Inspired by Polynesian ornamental roundwood lashed joinery, this research investigates the characteristics and repercussions of rope-bound timber joinery as an alternative to metal fastenings and timber-cut joints in contemporary architecture. Unlike the latter two, bound joinery requires minimal material subtraction (averting oversizing of components) and has the capability to disperse stress rather than concentrate these at points of connection.
Findings drawn from physical tests and digital explorations of structural analysis and rope behaviour simulations guided the development of the final built prototype though the geometrical configuration of the structure materialized from a responsive on-site assembly process rather than from computer models. Reacting to embodied notions of space, balance and context, a parasitic lightweight structure emerged off a living host tree. Roundwood compression struts bound with rope around nodes multiplied, filling the space. A later stage of intricate binding reinforced weaknesses by adding further tension.

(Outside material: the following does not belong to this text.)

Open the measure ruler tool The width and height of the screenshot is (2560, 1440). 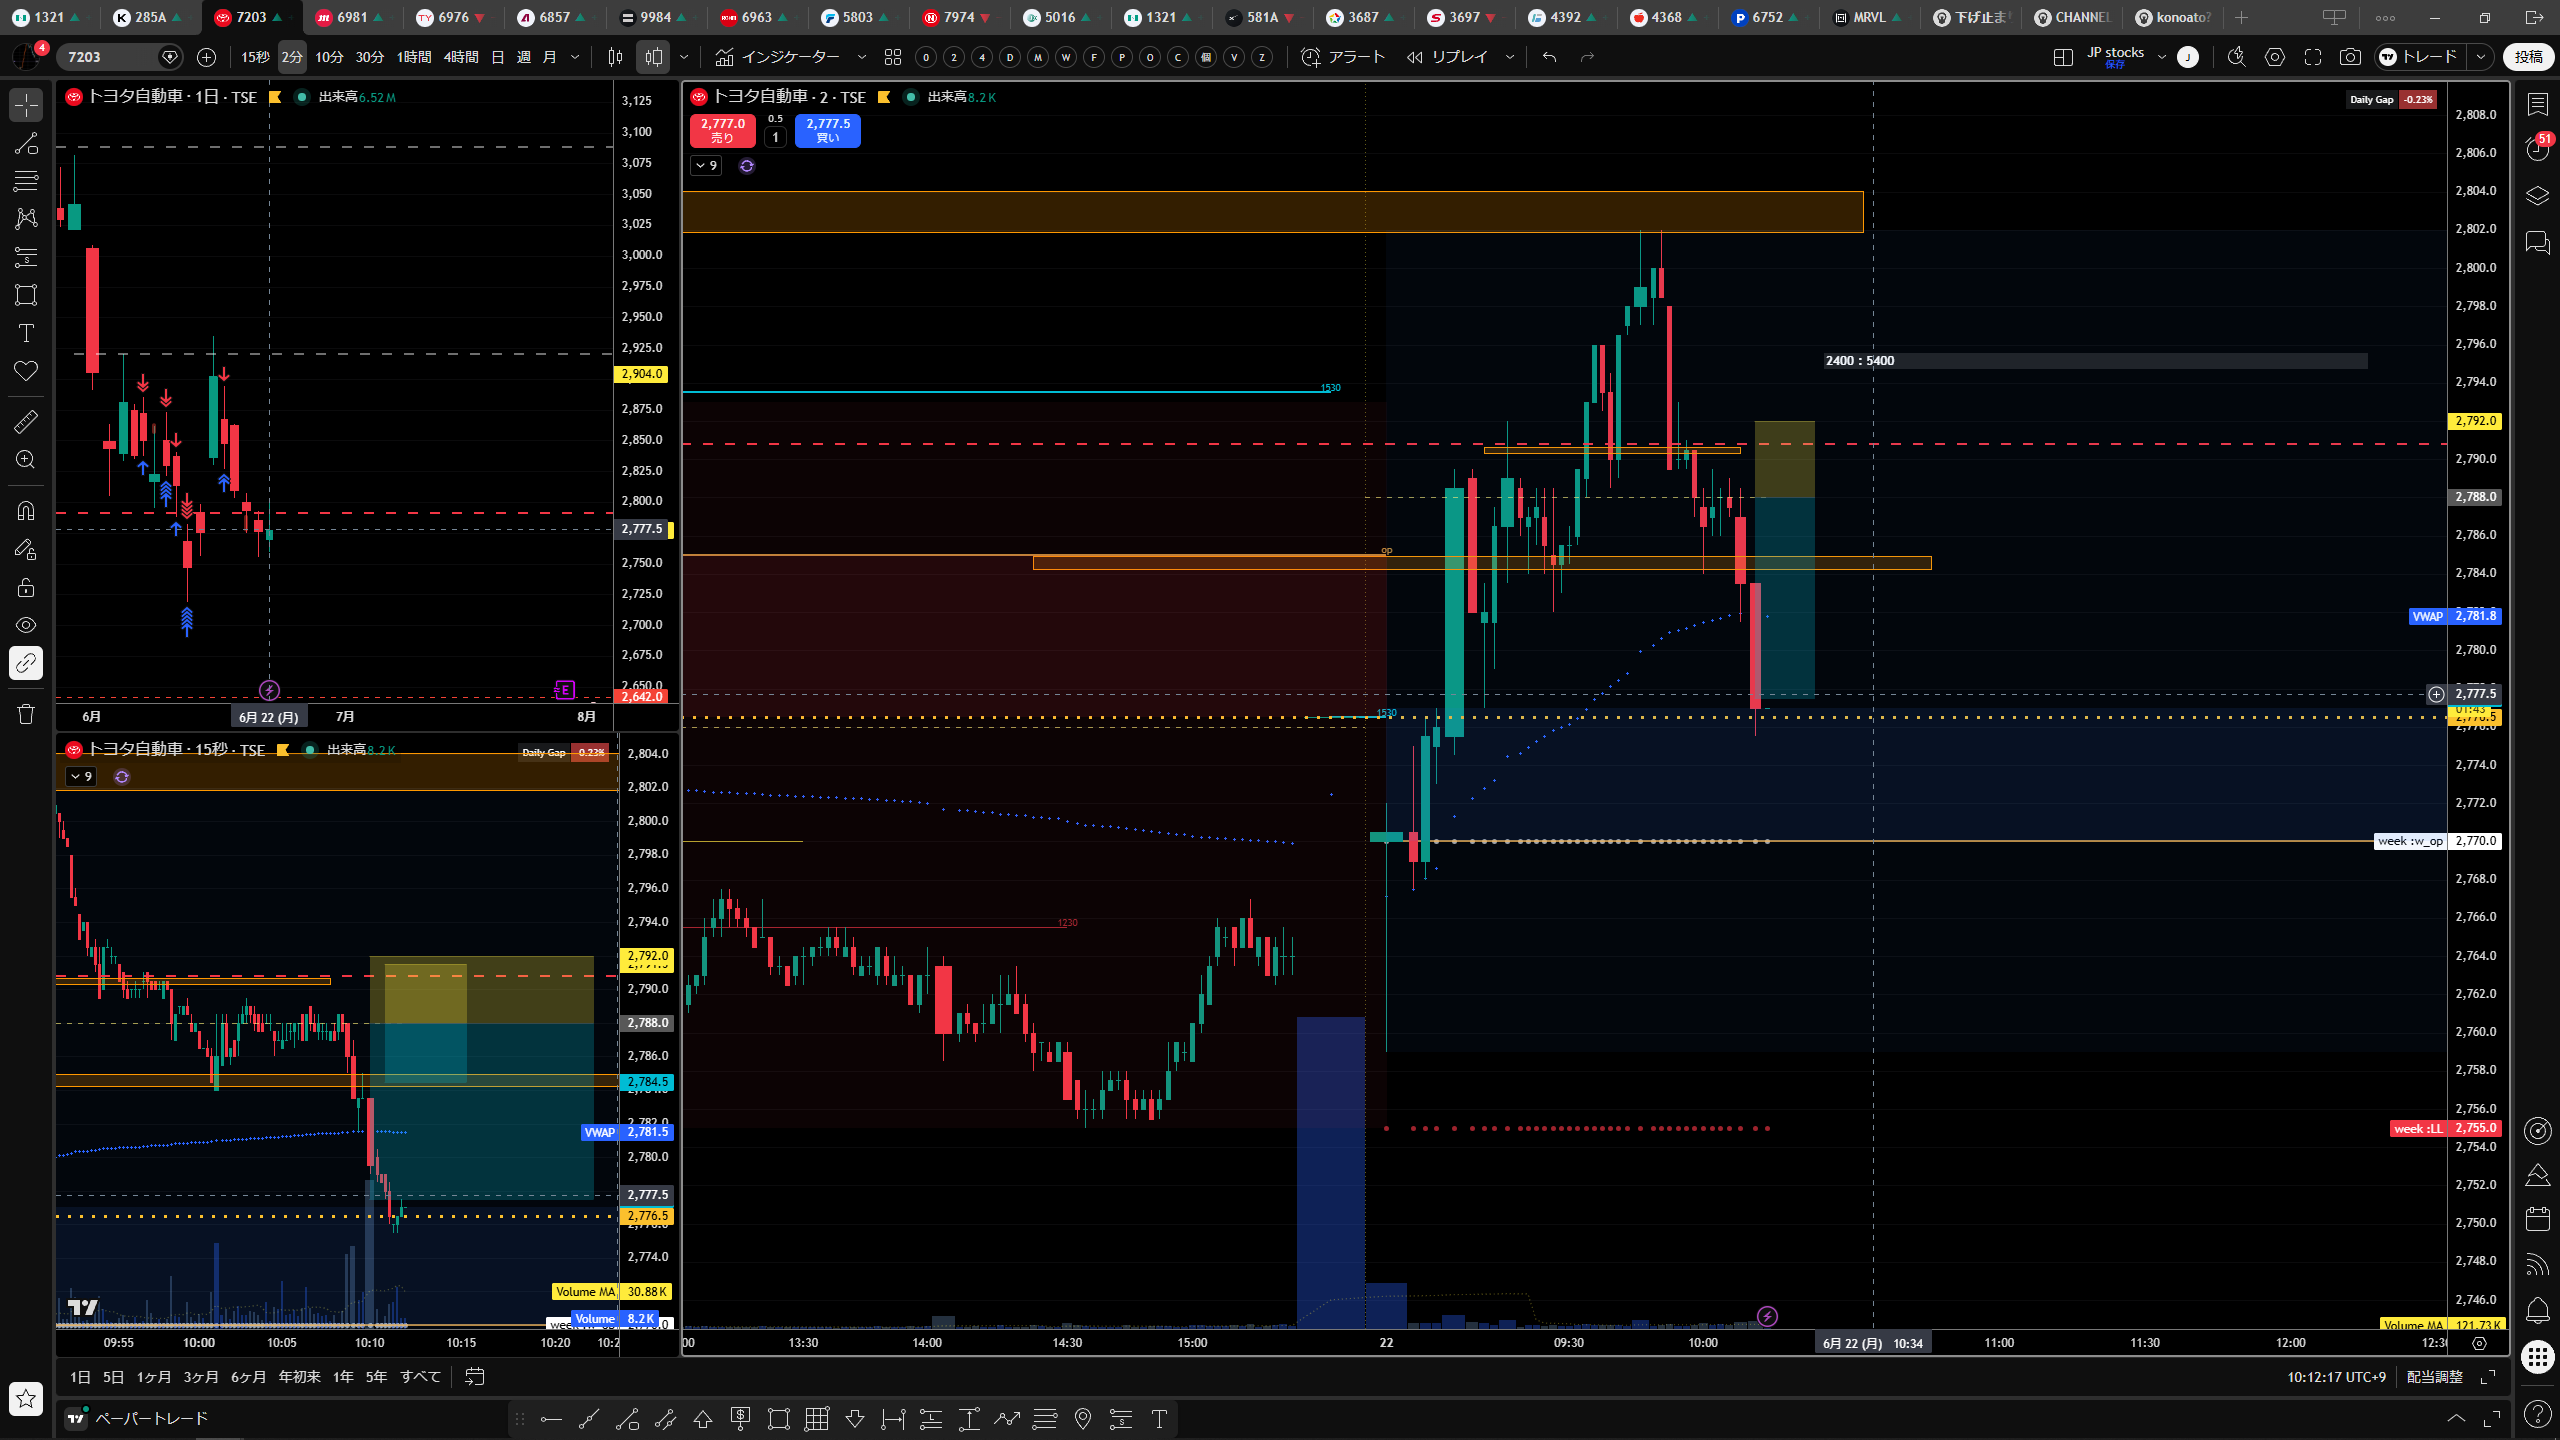(x=26, y=421)
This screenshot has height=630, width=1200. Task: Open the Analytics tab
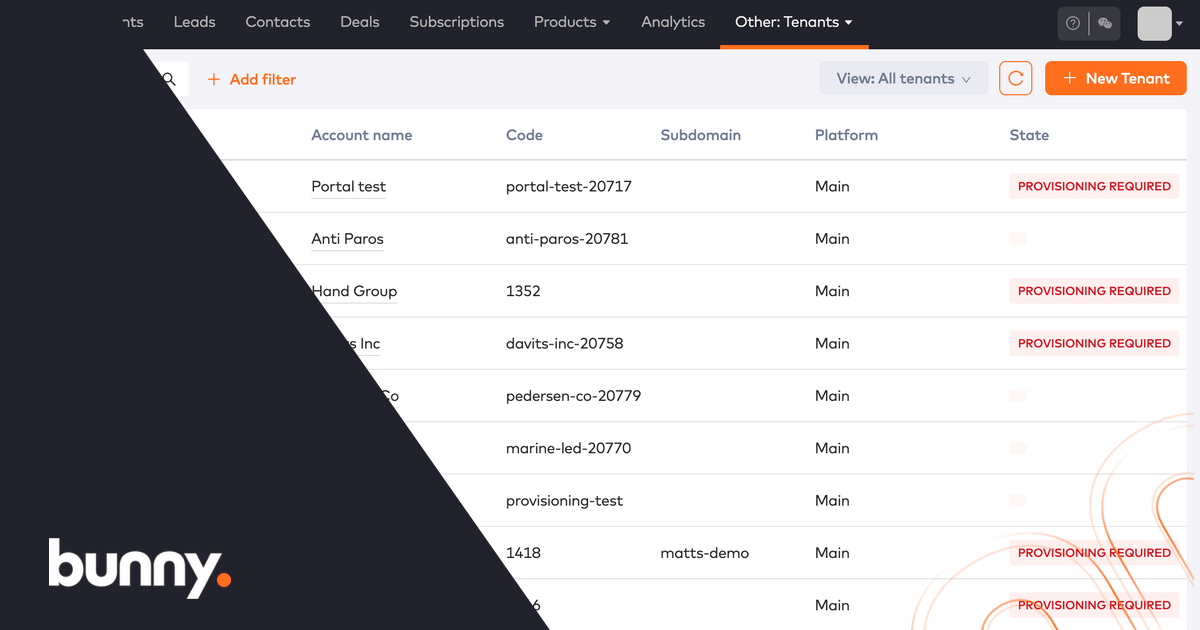point(673,22)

Rope’s fluid nature led to a fluid process and structure, fluid too in its moments of turbulence. Soft connections afforded a non-imposing relationship with timber elements allowing it to retain its eccentricities rather than be homogenised. In the end, binding timber structures into being challenges conventional architecture workflows beyond the physical realm of datums and tooling. It beseeches an archetype that stands opposite to the familiar building blocks.